Scaling a realtime chat app on AWS using, Redis, and AWS Fargate

In the last article we deployed a realtime chat application using AWS Fargate. The result was a containerized Node.js process running a server. This container runs in AWS Fargate without needing a single EC2 server on the AWS account.

But one of the missing pieces in that first article is scaling. Ideally this application should be able to handle many connected clients at the same time, and dynamically adapt as more and more clients connect. This article will show the process of extending the application to automatically scale up as more people use it. You can follow along with the code in the open source repo where the application in this article is being developed:

Identifying what we need in order to scale

At the end of the first article the architecture for the application looks like this:

Despite having a load balancer, there is only one container behind it, so all clients connected to the load balancer are being served by the same process. This puts some limits on how many clients can connect to the application, because the more clients connect to the load balancer the more they will be contending for the limited amount of CPU and memory available to that single container behind the load balancer.

There are two ways we can scale the application to handle more traffic:

Vertical Scaling

When you scale vertically it means that giving the application more resources to work with without increasing the number of workers. So instead of giving the server process 256 CPU (the equivalent of 1/4th of a core) we can give it 1024 CPU (the equivalent of one whole core). This will allow the Node.js process to serve more concurrent clients.

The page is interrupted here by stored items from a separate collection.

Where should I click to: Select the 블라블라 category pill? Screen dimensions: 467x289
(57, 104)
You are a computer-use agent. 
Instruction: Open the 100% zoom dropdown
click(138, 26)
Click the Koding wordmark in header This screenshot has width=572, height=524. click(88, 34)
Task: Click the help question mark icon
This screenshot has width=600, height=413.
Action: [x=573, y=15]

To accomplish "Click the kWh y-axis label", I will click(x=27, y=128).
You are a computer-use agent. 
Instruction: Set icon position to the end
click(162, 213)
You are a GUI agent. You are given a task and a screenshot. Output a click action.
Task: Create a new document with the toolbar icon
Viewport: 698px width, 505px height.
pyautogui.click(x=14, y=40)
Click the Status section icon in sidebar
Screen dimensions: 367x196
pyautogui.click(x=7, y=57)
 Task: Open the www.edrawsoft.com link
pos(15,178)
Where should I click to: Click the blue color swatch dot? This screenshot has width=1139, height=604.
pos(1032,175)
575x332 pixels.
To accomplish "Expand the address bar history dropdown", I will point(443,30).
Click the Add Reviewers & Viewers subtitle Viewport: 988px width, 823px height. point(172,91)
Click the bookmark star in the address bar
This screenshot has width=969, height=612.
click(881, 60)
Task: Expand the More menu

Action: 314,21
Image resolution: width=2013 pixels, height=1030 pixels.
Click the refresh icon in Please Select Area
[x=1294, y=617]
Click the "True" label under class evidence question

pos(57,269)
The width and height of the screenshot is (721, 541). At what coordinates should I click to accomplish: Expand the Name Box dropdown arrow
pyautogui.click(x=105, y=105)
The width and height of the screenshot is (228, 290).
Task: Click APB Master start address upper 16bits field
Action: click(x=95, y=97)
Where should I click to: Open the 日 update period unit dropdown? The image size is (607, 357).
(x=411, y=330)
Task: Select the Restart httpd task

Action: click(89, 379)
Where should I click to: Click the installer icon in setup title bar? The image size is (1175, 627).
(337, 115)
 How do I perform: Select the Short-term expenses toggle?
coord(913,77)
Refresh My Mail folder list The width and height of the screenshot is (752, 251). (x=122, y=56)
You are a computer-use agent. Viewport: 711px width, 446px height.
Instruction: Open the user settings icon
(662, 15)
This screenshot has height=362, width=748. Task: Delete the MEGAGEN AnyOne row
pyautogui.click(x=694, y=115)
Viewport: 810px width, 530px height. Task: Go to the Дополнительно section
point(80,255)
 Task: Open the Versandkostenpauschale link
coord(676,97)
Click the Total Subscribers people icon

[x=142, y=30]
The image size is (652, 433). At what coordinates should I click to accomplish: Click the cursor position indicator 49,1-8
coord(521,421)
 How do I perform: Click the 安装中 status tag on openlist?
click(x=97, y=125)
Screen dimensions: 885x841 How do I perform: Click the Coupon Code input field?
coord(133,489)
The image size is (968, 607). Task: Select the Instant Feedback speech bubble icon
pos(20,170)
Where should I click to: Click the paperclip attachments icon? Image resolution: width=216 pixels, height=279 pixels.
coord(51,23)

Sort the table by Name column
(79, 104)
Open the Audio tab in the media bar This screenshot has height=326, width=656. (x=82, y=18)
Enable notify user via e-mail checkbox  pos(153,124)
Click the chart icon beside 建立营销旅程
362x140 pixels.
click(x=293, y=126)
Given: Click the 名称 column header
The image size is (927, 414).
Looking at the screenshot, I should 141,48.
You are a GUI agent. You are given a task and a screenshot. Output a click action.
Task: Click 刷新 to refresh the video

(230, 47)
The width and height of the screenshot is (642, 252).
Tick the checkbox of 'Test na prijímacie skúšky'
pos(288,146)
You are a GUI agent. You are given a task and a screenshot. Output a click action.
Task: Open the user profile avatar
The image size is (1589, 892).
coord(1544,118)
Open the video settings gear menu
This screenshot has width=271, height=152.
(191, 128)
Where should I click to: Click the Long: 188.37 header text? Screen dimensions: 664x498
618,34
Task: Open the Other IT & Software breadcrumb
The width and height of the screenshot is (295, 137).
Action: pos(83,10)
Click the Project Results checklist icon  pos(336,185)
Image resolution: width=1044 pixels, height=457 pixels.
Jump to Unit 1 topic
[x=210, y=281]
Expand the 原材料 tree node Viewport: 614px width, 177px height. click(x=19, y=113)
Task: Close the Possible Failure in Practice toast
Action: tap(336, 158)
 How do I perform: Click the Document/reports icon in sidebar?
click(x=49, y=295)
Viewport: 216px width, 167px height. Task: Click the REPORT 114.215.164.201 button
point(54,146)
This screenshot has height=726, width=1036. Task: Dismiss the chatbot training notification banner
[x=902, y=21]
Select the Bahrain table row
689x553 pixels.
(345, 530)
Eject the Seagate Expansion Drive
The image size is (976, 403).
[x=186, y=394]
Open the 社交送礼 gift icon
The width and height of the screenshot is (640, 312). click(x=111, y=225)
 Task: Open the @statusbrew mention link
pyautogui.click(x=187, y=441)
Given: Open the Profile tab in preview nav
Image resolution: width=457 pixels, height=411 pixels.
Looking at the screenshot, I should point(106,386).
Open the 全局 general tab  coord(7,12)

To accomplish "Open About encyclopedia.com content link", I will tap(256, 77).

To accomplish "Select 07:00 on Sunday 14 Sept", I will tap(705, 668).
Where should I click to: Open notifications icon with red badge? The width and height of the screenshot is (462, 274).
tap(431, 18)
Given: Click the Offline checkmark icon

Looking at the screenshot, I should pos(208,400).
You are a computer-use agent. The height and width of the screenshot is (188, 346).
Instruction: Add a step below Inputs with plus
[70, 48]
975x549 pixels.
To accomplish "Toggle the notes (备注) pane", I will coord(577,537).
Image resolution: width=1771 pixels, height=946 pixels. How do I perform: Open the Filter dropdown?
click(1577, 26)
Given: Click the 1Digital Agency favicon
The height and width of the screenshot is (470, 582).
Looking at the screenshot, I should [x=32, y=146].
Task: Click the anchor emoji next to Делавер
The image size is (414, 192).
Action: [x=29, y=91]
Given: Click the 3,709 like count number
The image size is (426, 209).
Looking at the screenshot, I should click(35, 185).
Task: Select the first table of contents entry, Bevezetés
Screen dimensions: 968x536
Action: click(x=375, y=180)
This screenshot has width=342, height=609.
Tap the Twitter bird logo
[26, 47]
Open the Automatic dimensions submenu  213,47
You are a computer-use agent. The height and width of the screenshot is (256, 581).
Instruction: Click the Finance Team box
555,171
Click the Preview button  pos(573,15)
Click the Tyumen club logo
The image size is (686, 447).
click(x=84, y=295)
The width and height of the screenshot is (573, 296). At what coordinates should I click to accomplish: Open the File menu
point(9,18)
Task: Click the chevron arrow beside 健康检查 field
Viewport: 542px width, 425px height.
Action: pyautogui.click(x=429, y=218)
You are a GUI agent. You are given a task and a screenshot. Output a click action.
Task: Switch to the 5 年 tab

But there is an upper ceiling to how many more clients we can serve by scaling vertically. For Node.js, because the flow of execution in the program is single threaded we can’t get very much use out of more than one core of processor power. (In reality the internals of Node.js itself are multithreaded so it can utilize more than one core at full load, but the actual execution of our business logic code is limited.) So if we need to handle more clients we need more than just vertical scaling.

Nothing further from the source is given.